== WHAT YOU SHOULD DO ==
Show all lines from the data that include the word "agent".

== LISTED ENTRIES ==
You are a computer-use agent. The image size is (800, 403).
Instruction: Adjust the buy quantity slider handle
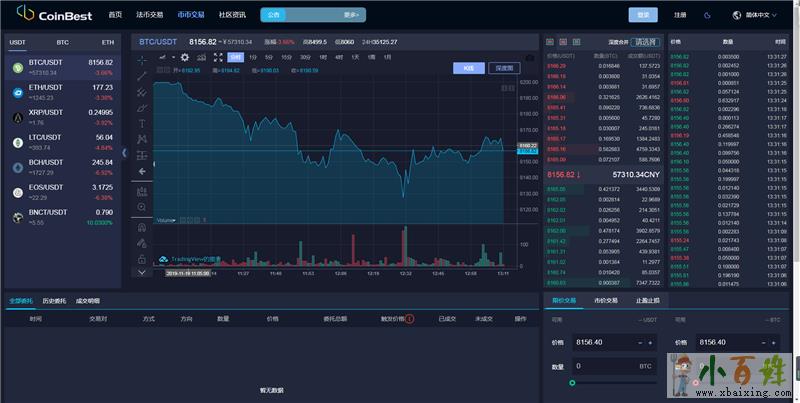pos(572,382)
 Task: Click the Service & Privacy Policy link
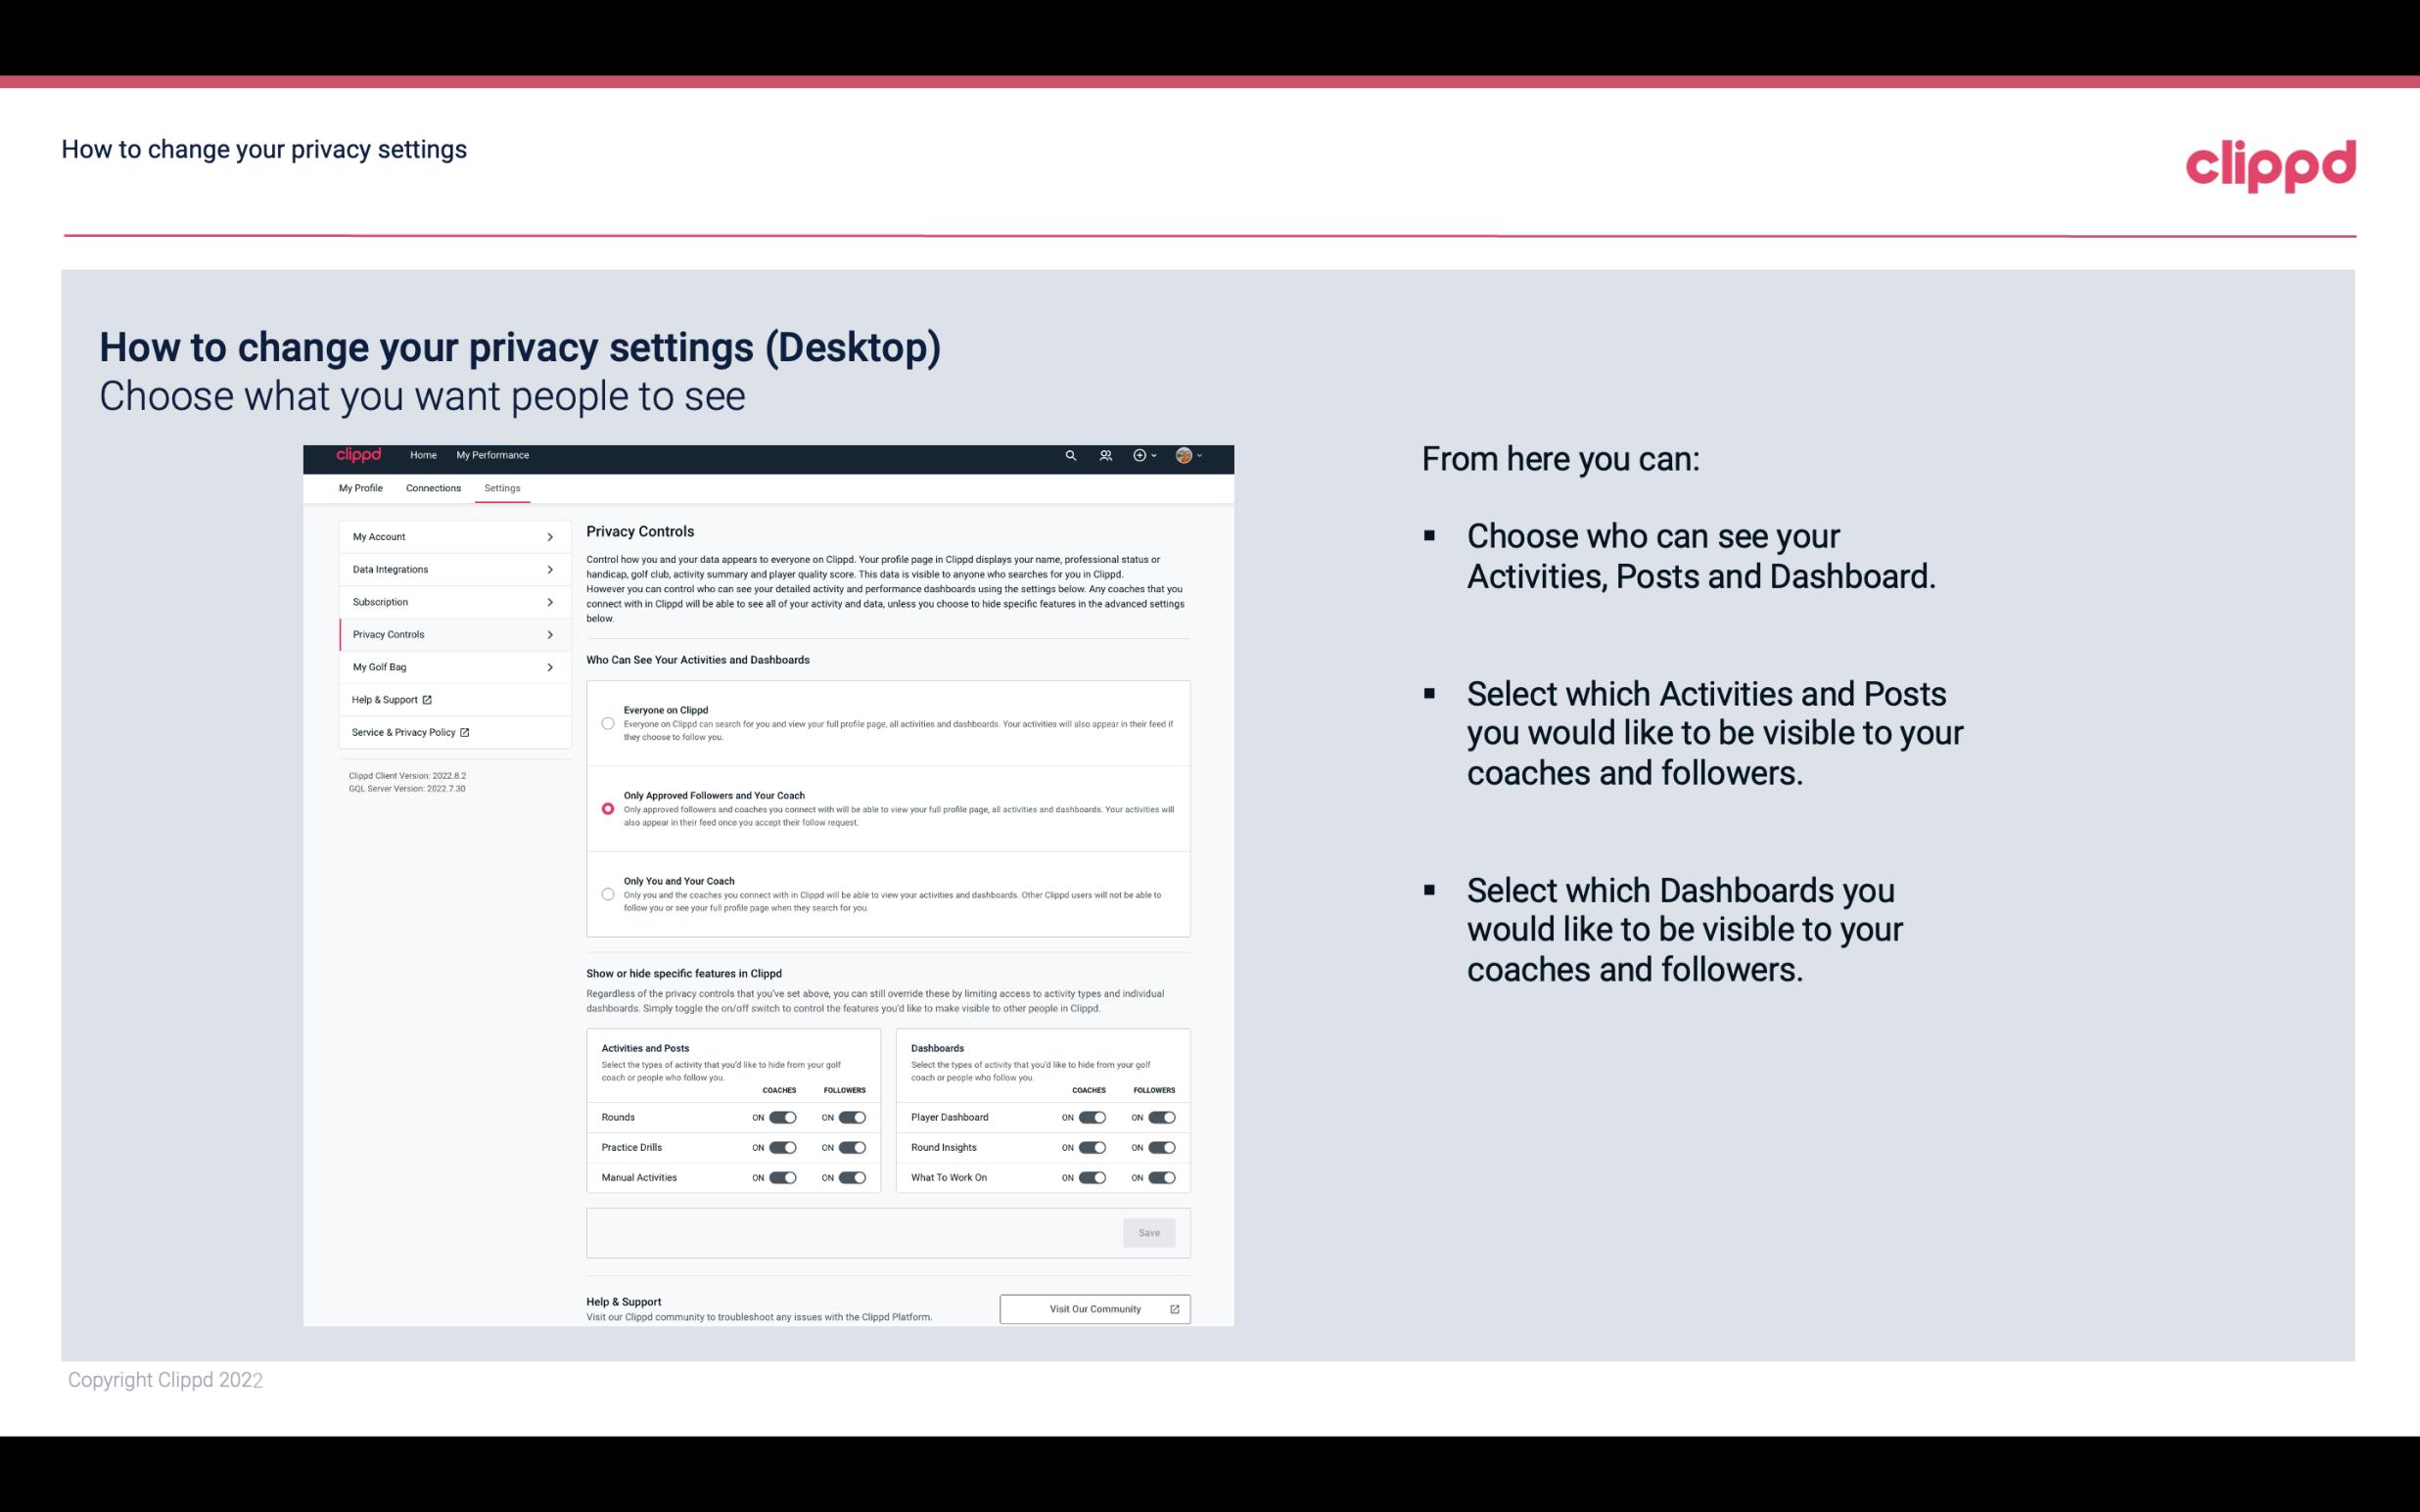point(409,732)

--

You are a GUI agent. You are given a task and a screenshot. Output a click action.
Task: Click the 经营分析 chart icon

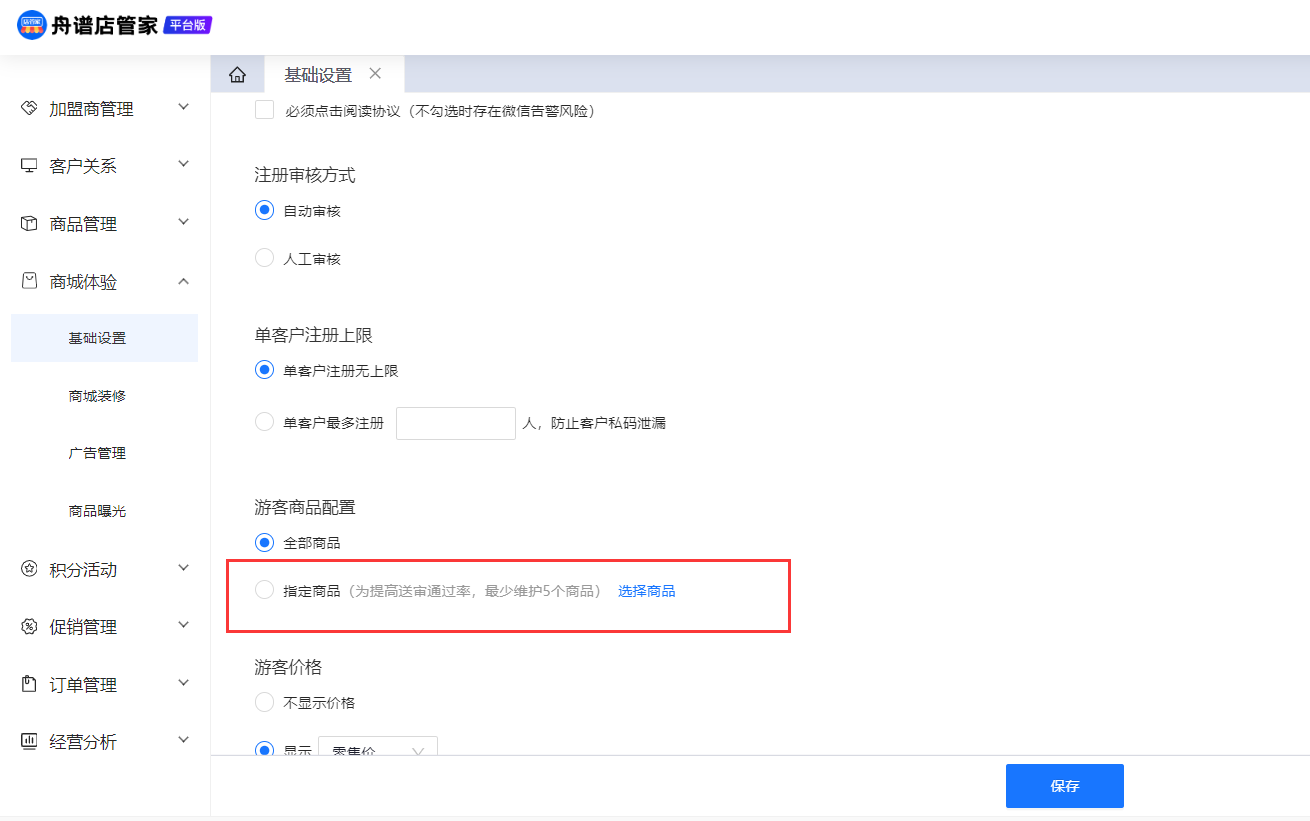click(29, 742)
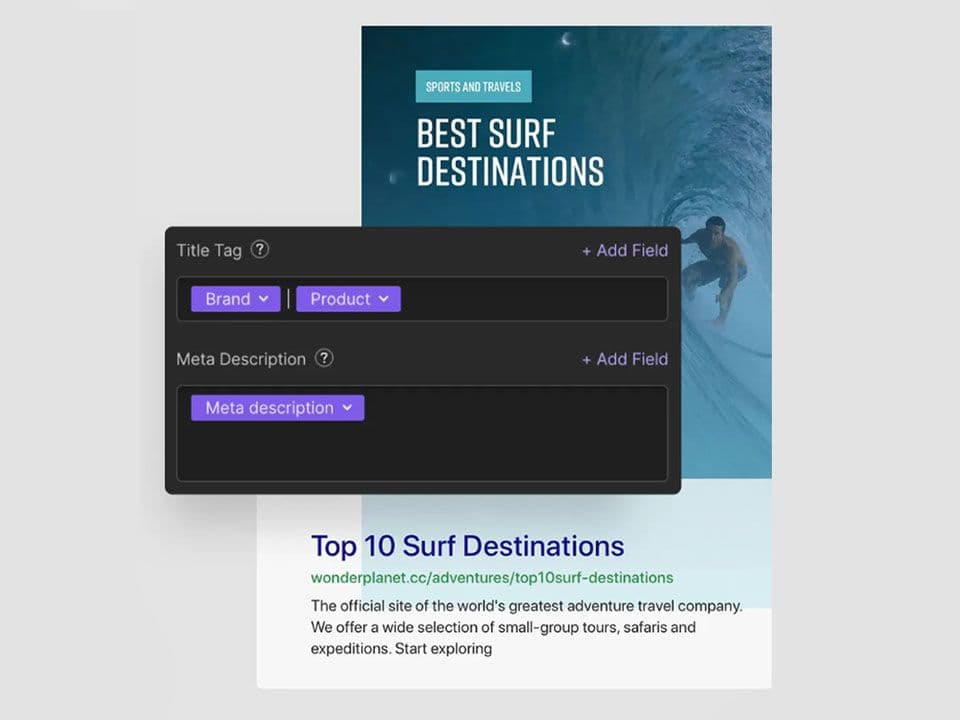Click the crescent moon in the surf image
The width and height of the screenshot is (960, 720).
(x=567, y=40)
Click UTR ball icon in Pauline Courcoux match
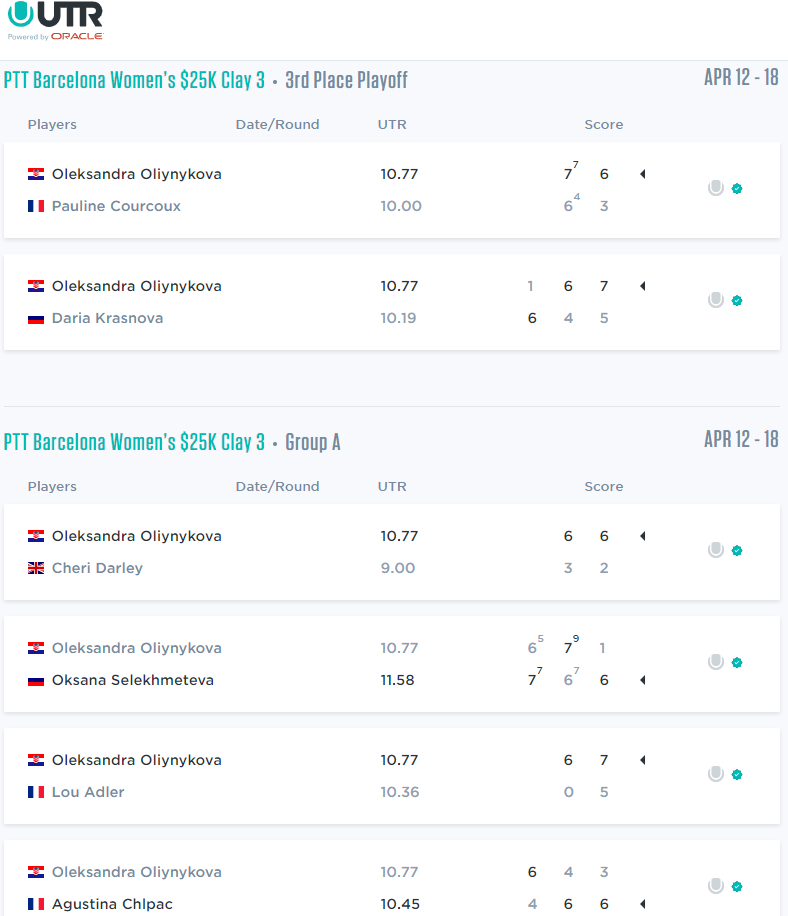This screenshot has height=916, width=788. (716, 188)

--

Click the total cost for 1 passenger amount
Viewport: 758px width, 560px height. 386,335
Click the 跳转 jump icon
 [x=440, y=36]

== RESPONSE BOX ==
You are a computer-use agent. The image size is (800, 403).
You are a GUI agent. You are given a task and a screenshot. Output a click action.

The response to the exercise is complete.